• **YOUR OBJECTIVE**
Beginning with the line that holds "Open help for", set down each line of the data below through the very last, exactly as given, and nothing beyond that.

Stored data
====
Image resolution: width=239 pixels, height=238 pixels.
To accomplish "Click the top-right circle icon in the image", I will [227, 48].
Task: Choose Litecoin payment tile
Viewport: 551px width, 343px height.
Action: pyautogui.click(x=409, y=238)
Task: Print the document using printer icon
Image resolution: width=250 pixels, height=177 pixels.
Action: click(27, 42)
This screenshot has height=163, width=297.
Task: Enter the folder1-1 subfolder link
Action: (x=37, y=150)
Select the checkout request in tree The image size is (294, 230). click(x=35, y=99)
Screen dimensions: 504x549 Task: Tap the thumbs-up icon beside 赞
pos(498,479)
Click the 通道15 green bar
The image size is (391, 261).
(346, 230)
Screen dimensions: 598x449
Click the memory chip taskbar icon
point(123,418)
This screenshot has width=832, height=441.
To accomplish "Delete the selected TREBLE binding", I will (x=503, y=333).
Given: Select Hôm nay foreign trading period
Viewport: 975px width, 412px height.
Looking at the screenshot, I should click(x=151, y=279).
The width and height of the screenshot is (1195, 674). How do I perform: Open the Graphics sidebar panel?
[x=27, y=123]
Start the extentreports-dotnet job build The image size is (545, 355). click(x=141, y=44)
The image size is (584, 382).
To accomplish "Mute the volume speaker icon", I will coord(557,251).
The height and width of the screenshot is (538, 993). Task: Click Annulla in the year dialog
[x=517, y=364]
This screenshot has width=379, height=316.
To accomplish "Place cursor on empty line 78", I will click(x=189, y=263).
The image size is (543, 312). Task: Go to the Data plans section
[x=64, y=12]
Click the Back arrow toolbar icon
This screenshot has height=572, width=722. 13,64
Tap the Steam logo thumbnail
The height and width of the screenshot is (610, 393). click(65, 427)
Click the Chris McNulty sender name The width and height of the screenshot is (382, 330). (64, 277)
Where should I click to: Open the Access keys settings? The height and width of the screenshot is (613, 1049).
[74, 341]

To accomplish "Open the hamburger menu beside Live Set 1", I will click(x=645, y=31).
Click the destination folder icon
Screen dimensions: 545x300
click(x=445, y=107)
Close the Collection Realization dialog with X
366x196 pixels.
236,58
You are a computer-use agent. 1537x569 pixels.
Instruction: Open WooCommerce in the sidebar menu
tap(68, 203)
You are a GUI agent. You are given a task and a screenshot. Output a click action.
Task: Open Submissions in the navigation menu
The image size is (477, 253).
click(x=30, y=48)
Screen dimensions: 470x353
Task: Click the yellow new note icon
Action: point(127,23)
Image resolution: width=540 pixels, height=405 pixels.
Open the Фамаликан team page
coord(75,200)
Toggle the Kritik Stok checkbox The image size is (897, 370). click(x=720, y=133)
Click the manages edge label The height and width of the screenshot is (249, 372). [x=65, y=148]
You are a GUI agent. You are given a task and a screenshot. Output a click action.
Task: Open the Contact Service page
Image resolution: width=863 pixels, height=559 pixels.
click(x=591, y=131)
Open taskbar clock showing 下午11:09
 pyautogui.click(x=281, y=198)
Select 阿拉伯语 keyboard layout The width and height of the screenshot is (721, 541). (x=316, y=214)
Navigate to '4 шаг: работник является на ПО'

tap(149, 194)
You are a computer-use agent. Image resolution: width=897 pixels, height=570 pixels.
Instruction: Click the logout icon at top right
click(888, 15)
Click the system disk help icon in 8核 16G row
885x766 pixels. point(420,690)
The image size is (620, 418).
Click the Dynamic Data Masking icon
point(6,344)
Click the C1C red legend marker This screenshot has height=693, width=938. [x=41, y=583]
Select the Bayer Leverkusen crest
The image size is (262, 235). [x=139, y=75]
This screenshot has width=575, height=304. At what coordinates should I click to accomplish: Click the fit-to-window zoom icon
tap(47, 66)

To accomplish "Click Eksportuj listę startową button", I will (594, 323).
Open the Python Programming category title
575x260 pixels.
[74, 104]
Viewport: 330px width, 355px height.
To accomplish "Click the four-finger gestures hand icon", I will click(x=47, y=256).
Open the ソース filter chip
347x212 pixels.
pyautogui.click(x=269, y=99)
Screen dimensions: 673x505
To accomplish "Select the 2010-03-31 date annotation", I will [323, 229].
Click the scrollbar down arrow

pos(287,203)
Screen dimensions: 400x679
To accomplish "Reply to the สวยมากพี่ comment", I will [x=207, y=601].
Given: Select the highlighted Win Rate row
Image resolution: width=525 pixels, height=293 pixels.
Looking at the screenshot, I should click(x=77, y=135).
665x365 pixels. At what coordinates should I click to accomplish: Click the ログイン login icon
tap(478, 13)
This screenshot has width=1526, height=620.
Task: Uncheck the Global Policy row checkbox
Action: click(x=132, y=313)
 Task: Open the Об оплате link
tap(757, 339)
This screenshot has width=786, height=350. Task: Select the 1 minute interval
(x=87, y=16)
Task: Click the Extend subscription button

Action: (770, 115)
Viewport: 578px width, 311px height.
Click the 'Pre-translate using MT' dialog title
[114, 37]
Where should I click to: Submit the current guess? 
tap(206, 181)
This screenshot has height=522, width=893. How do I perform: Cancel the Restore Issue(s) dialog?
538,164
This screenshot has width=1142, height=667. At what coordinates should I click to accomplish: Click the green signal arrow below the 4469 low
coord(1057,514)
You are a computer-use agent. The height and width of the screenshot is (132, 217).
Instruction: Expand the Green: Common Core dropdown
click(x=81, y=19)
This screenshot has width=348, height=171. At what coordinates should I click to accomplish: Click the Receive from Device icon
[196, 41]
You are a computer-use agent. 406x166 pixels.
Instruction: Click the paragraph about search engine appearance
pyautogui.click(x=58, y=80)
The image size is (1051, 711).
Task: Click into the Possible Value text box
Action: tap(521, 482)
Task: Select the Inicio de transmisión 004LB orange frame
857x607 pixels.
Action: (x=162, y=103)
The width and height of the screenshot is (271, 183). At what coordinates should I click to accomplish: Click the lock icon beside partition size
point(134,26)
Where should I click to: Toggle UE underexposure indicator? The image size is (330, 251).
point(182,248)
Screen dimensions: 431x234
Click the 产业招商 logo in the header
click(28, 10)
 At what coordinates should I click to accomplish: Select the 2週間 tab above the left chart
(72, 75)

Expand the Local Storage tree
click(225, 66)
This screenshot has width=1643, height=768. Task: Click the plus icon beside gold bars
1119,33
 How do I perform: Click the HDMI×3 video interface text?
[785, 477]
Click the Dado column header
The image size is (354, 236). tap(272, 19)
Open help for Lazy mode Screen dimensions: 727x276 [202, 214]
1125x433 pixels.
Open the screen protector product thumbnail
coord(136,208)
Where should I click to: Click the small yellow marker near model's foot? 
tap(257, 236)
====
• **RESPONSE BELOW**
Open help for Lazy mode Screen dimensions: 727x276 [202, 214]
1125x433 pixels.
Open the screen protector product thumbnail
coord(136,208)
Where should I click to: Click the small yellow marker near model's foot? 
tap(257, 236)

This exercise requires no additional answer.